Saturday, October 31, 2009

it's a little scary.....

....for me to realize it's been almost two months since i last posted. sorry about that. i think my muse may have gotten lost in the woods during my last hike.

in all honesty, i was going to cheat and just put up a link to the post i wrote a while back about how my sibling and i, in our younger years in baltimore, used to scare the bejeesus out of my dad with our basement haunted house.

i could've sworn i wrote a post like that. i mean, i've told that story over and over again, to the point that i've actually had friends chime in to fill in the gaps when i skip the part about the glow in the dark ghosts or vincent price's rapping. however, after searching this blog for "voncent price", "thriller", and "haunted basement", i've concluded that it must've been a phantom post....sort of like when i think i've said something out loud, and it turns out i didn't actually get past the "thinking" stage. (damn this short attention span of mine!)

growing up in baltimore, the only "haunted" attraction we knew of was the "haunted school"- woodlawn elementary school, down the hill from our house.

most of the year, the school (which, rumor has it, was actually torn down some time after we moved, but i digress...) was opened up for roller skating on wednesday nights only. (i went weekly for a couple of years, and even after all these years, i'm pretty sure i could still get under the limbo stick, though some light stretching might be necessary first.)

however, during the weeks leading up to halloween, the school (which was closed around the time we moved to maryland- due to structural instability, or something like that) was transformed into a fairly low-budget (at least compared to the masterpieces in kansas city) haunted house.

up the hill, at our house, sibling and i pretty regularly turned our basement into a mini-haunted house, employing the use of glow in the dark ghosts (i'm sure sibling's gotten rid of them since, which is a bummer, because i coveted those things for years), glow in the dark jelly bracelets, glow in the dark shoelaces and, most importantly, a copy of michael jackson's "thriller" album on tape.

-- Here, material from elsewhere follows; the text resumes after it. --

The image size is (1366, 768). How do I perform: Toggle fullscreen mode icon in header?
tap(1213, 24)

we'd make a trail with the bracelets and shoelaces, rewind the tape to the beginning of track 4 on side 1, turn out all the lights, and call daddy downstairs. while michael sang (the basement was small, so we rarely made it to vincent's rap), one of us would lead daddy around the basement while the other would jump out, throw the glow in the dark ghosts, and shout "boo".

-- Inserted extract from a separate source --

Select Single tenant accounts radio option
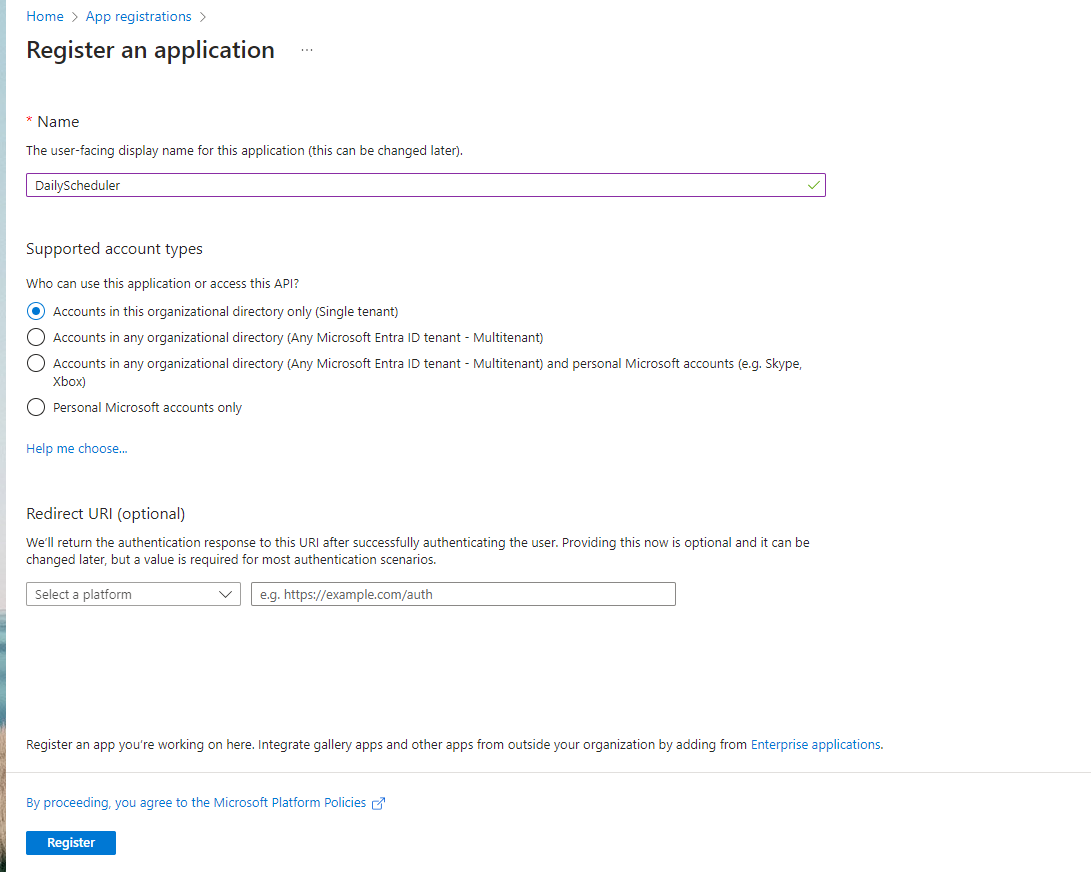Screen dimensions: 1091x872 coord(35,311)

daddy was appropriately scared.....in fact, i'm pretty sure it was the most we were able to scare him until we hit high school and he tried to teach us to drive.

looking back, it's interesting to think that we figured flying plastic ghosts were scary, yet the morning we woke up (maybe a year or two before we moved to missouri) and saw that a bunch of our neighbors' cars had been torched overnight, it didn't really faze us. (on the other hand, i'm pretty the effect it had on our parents was probably akin to seeing a zombified michael jackson beating down the front door in the middle of the night.)

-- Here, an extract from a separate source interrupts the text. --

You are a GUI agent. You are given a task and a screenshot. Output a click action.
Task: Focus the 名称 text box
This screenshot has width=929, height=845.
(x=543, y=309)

the halloween before we moved, i finally went to the haunted school. i can't remember for sure whether sibling went with me or not. in fact, i don't remember much of that night at all, aside from older kids in make up jumping out from dark corners, and i may or may not have spent a significant amount of time trying to get a younger boy i liked to kiss me. (i was so incredibly successful that my first kiss (not counting joey galford trying to kiss me on the bus in kindergarten) wasn't until i was 15. this sort of retardation when it comes to courtship continued into my 20s. i think i might finally have outgrown it. maybe.)

digressing again- sorry.

long story short, the haunted school wasn't really all that spectacular. perhaps if they'd hired someone to play "thriller" over and over again, while someone else threw little plastic ghosts at the hauntees (that's the right term for "those who are haunted", right?), even my dad would have been scared.